Organizer: Nicolai Volland, Pennsylvania State University, USA

Chair: Jeremy Brown, Simon Fraser University, Canada

Discussants: Jeremy Brown, Simon Fraser University, Canada; Xuelei Huang, University of Edinburgh, United Kingdom

Cinema has long been recognized as an essential element of the vibrant urban culture of Republican China, bridging the high-brow and the low-brow, the vernacular and the avant-garde, the commercial and the ideological. Yet despite their obvious significance, films and film culture of the early 1920s to mid-1930s have received relatively little scholarly attention. This panel attempts to address the issue by bringing together scholars from North America and Asia and a variety of disciplines to discuss new approaches to the study of Chinese silent-era cinema, stressing in particular the need for interdisciplinary and cooperative research. In doing so, it builds on a workshop convened in Singapore in summer 2010. The papers approach Chinese silent-era cinema from the perspectives of print culture, sociology, gender studies, and East Asian regionalism, addressing such topics as the advent of “modern” marital relations, tensions in youth culture, the interaction between print and screen culture, and the transnational flows of cinema in East Asia. Taken together, the papers show that Chinese silent-era films and film culture constitute an extraordinarily rich, sophisticated and heterogeneous field of social/cultural inquiry. This material allows us a golden opportunity to question and refine assumptions about cultural production, creative artistic experimentation, and the construction of social knowledge in Republican China and beyond. The panel will point to future directions for research on silent-era Chinese film, but also provide new input for the study of Chinese cinema in general and contribute to our understanding of culture and society in Republican China.
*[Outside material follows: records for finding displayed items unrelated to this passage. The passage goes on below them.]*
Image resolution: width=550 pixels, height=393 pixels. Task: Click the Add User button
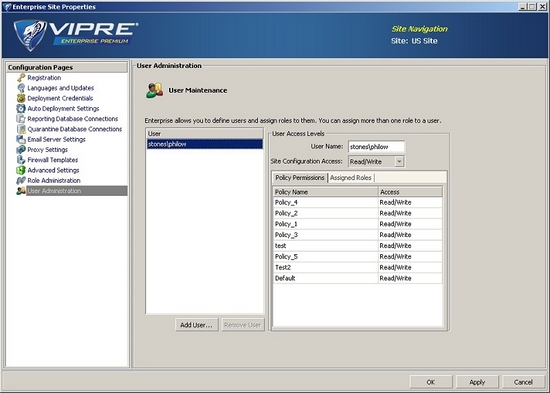[x=196, y=325]
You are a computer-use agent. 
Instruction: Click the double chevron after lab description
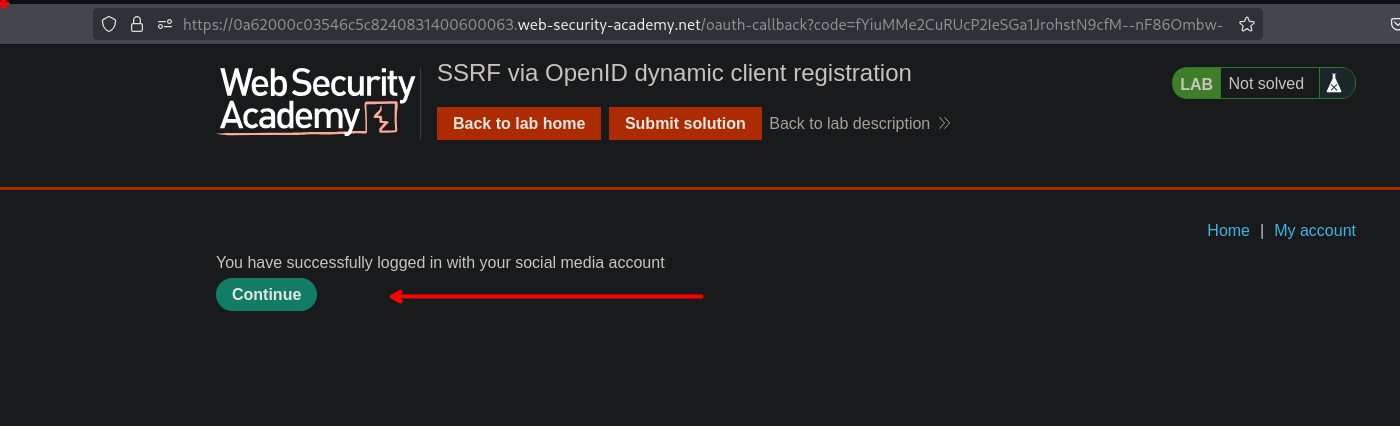point(945,124)
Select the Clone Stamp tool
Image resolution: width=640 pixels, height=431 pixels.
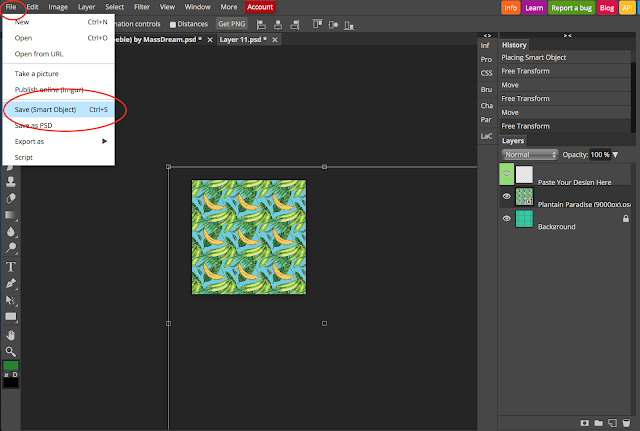point(11,182)

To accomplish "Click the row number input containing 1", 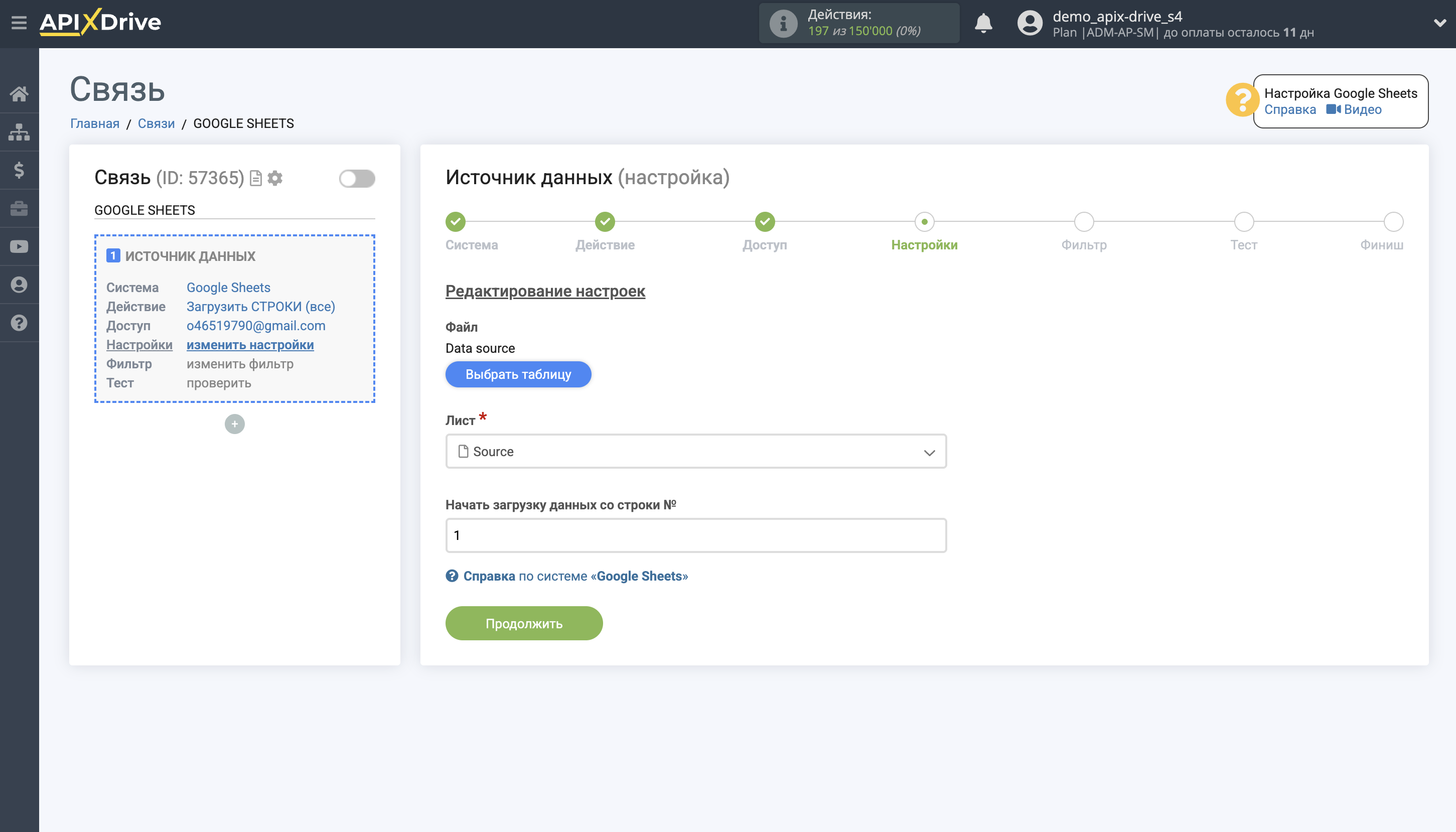I will (695, 535).

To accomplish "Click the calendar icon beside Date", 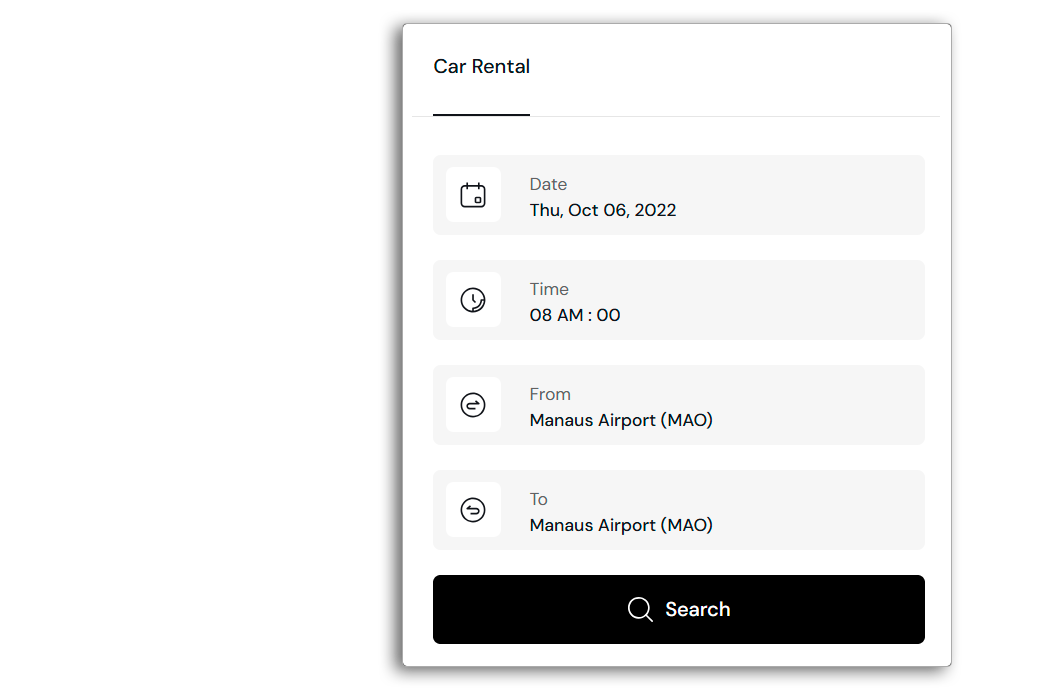I will coord(473,195).
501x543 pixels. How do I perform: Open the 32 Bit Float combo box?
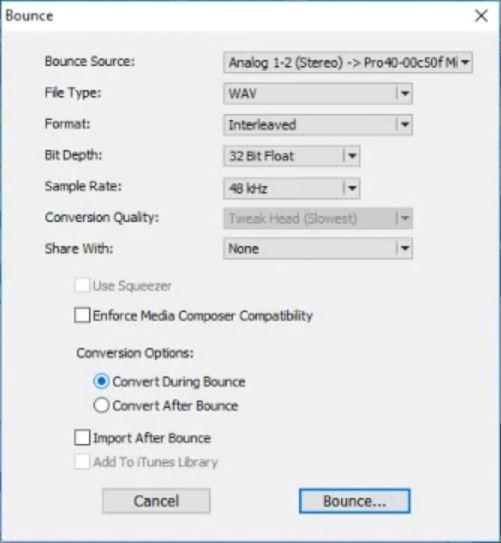[x=292, y=156]
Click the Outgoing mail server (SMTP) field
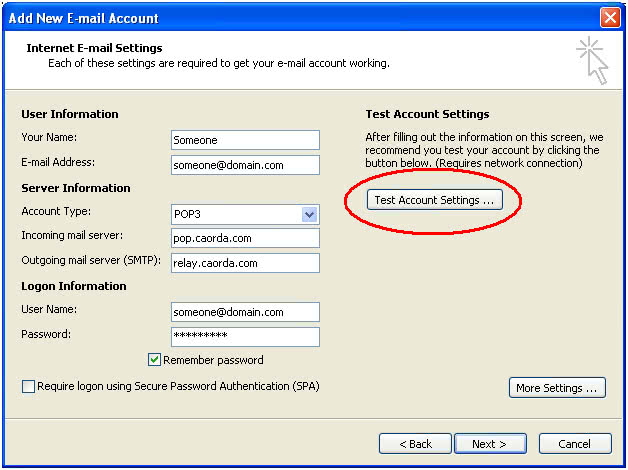 pyautogui.click(x=245, y=263)
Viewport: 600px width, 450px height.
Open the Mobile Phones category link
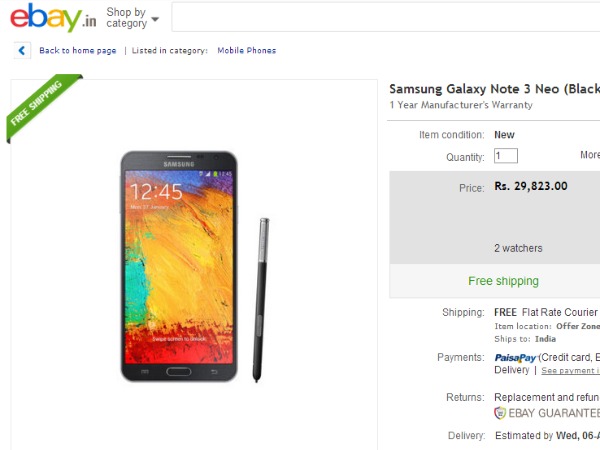click(x=246, y=50)

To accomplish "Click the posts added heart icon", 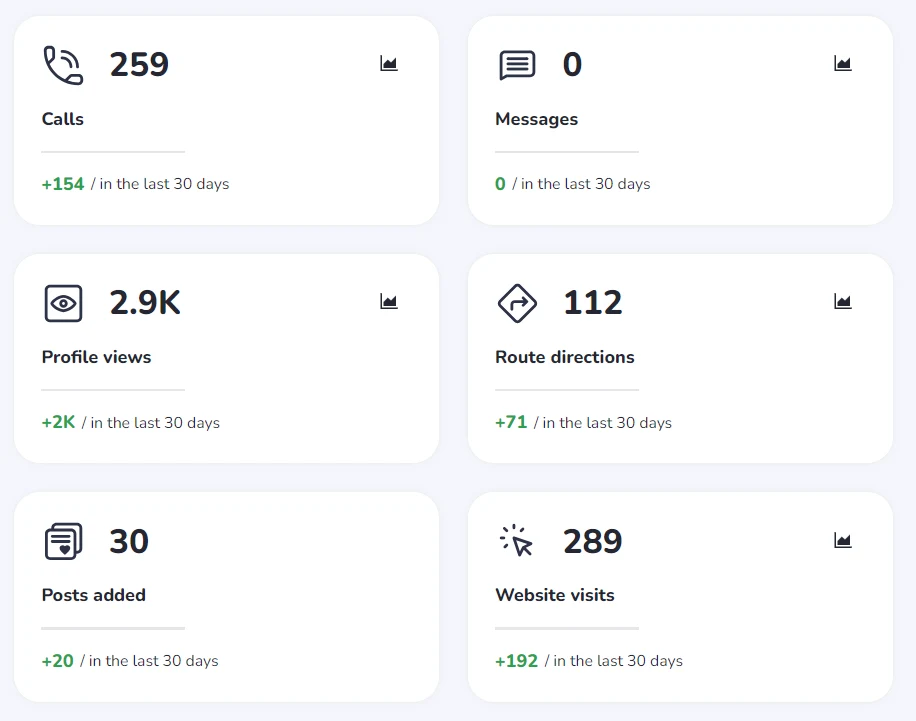I will tap(63, 541).
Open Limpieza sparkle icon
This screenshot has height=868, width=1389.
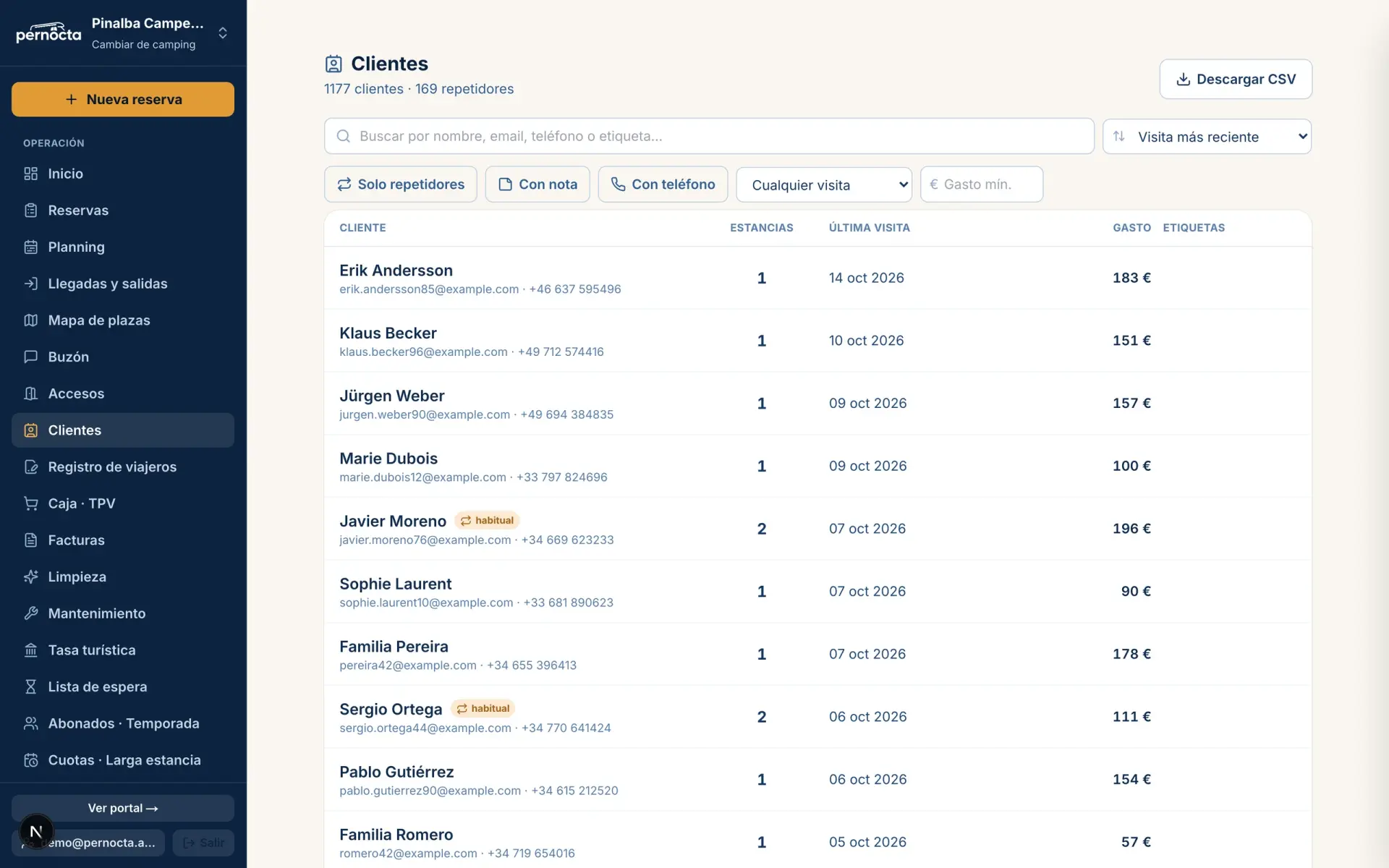30,577
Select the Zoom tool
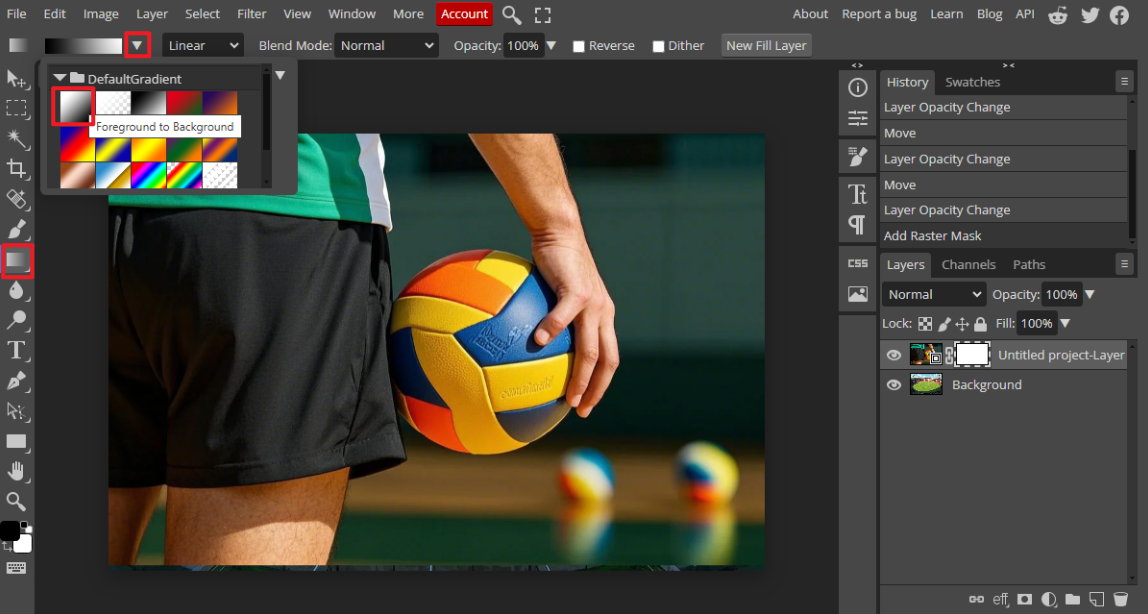Image resolution: width=1148 pixels, height=614 pixels. (17, 501)
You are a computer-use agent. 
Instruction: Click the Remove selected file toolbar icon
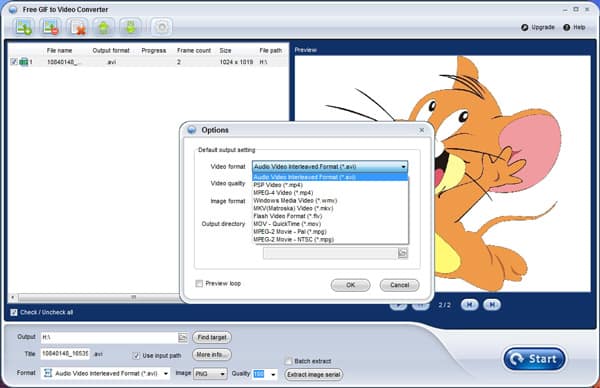[51, 27]
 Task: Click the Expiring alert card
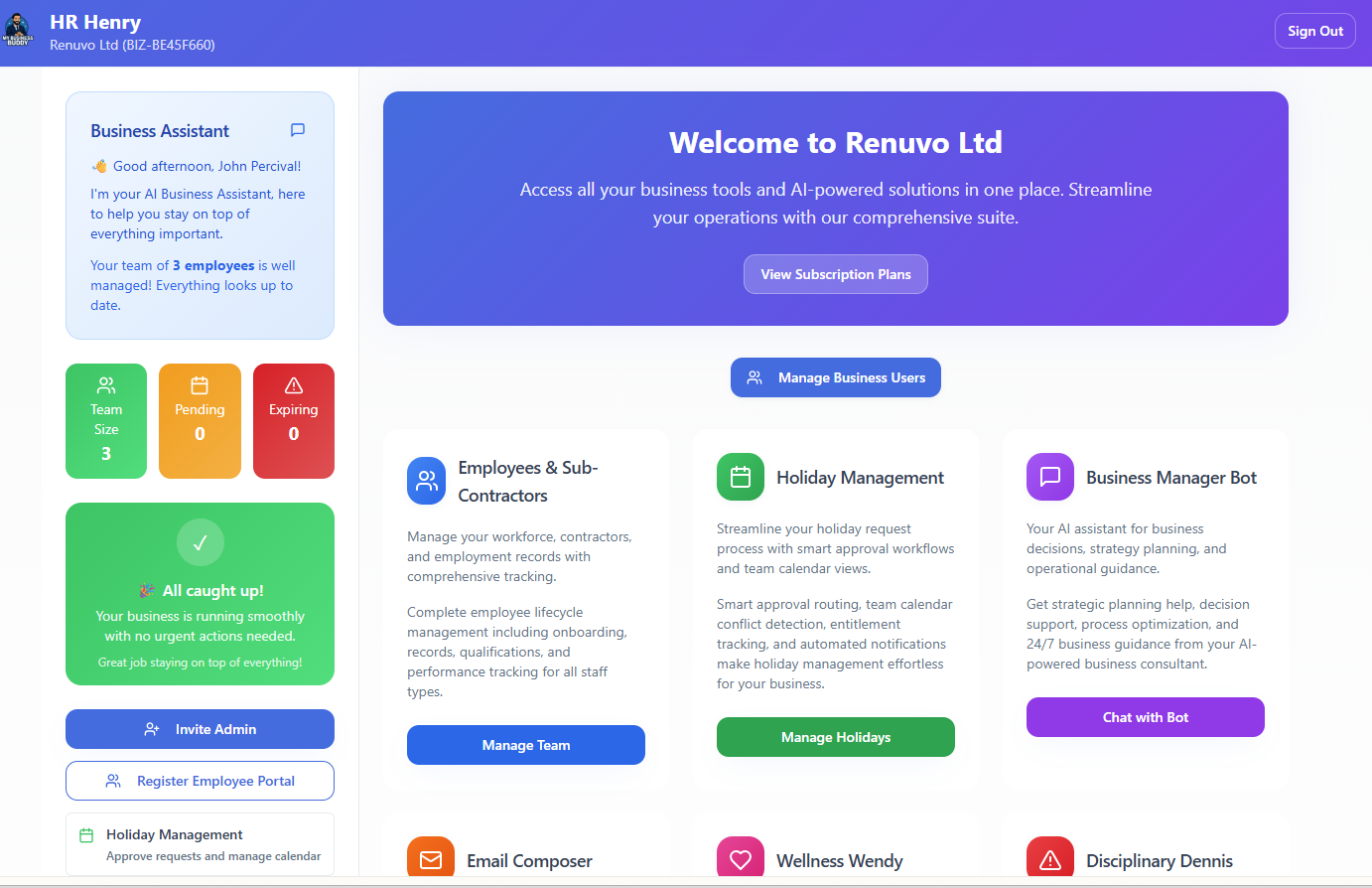[x=293, y=421]
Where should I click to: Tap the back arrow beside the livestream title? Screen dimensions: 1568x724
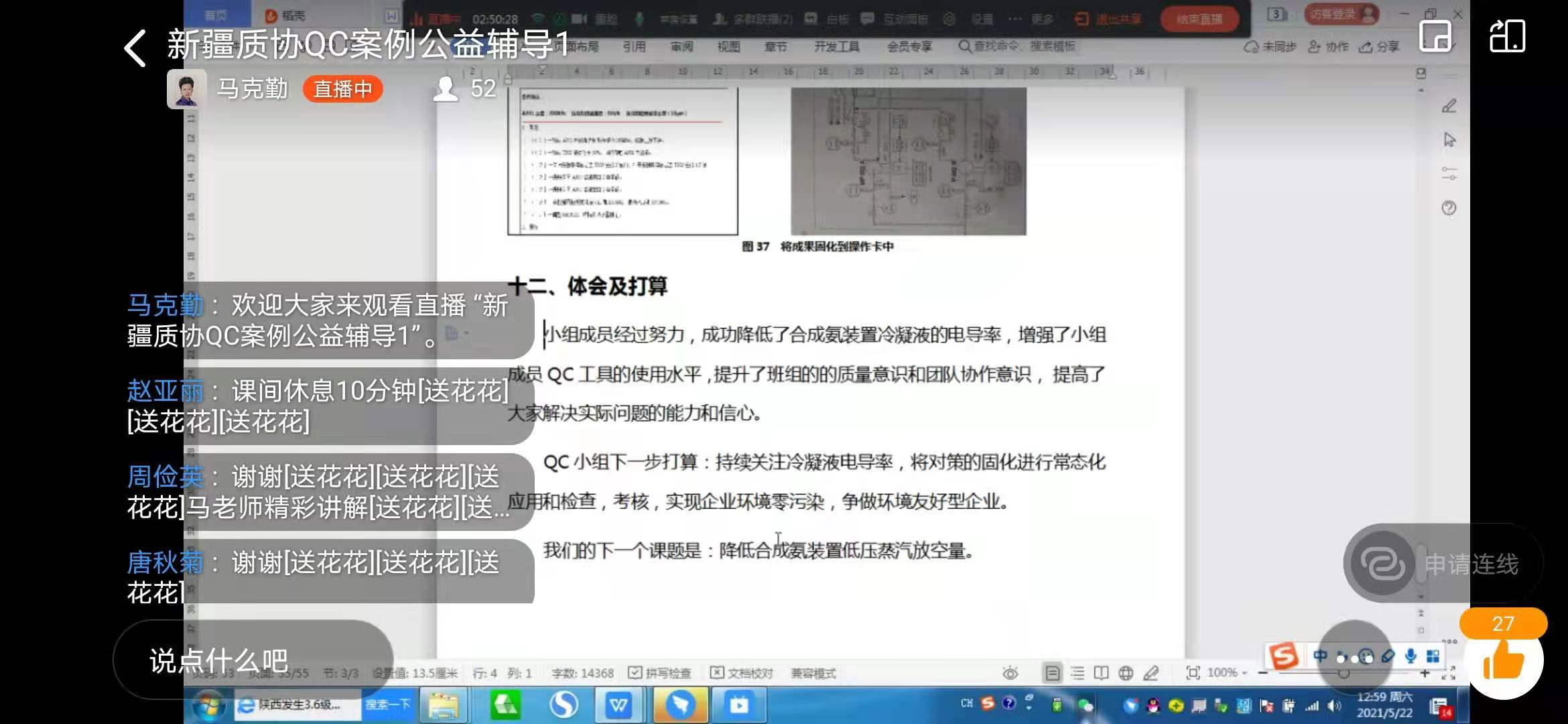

A Midwife for the Movies: Print Culture and the Formation of Early Chinese Cinema
Nicolai Volland, Pennsylvania State University, USA

This paper revisits the formation and popularization of Chinese cinematic discourse in the 1920s from the perspective of print culture. Early Chinese movie magazines have generally been regarded as an essential element of a vibrant film culture that developed in Shanghai and other Chinese urban centers in the early and mid-1920s. The explosion of cinemas and production companies around 1925 was accompanied by a quickly growing readership interested in film reviews, insider accounts from the studios, and gossip. This view of early Chinese film journals, however, vastly understates the importance of print culture in the making of Chinese film culture. I argue that in fact the vibrant and sophisticated print culture of the Republican era played a crucial role as the midwife of Chinese cinema, establishing and propagating the discursive rules and the critical language necessary to speak and write about film Based on a survey of Yingxi shijie, Yingxi chunqiu, Dianying zhoubao, and other Chinese film magazines from the 1920s, this paper shows how these journals explored the world of film, proposed strategies of analysis and assessment, and debated criteria of appraisal. In particular, I will address three aspects: (1) the invention of a Chinese critical vocabulary; (2) the participation of film practitioners, critics, and audiences in this interactive process; and (3) the importance of both domestic and foreign sources. The paper thus shows the crucial function of the print media in the making of the new medium of film in China.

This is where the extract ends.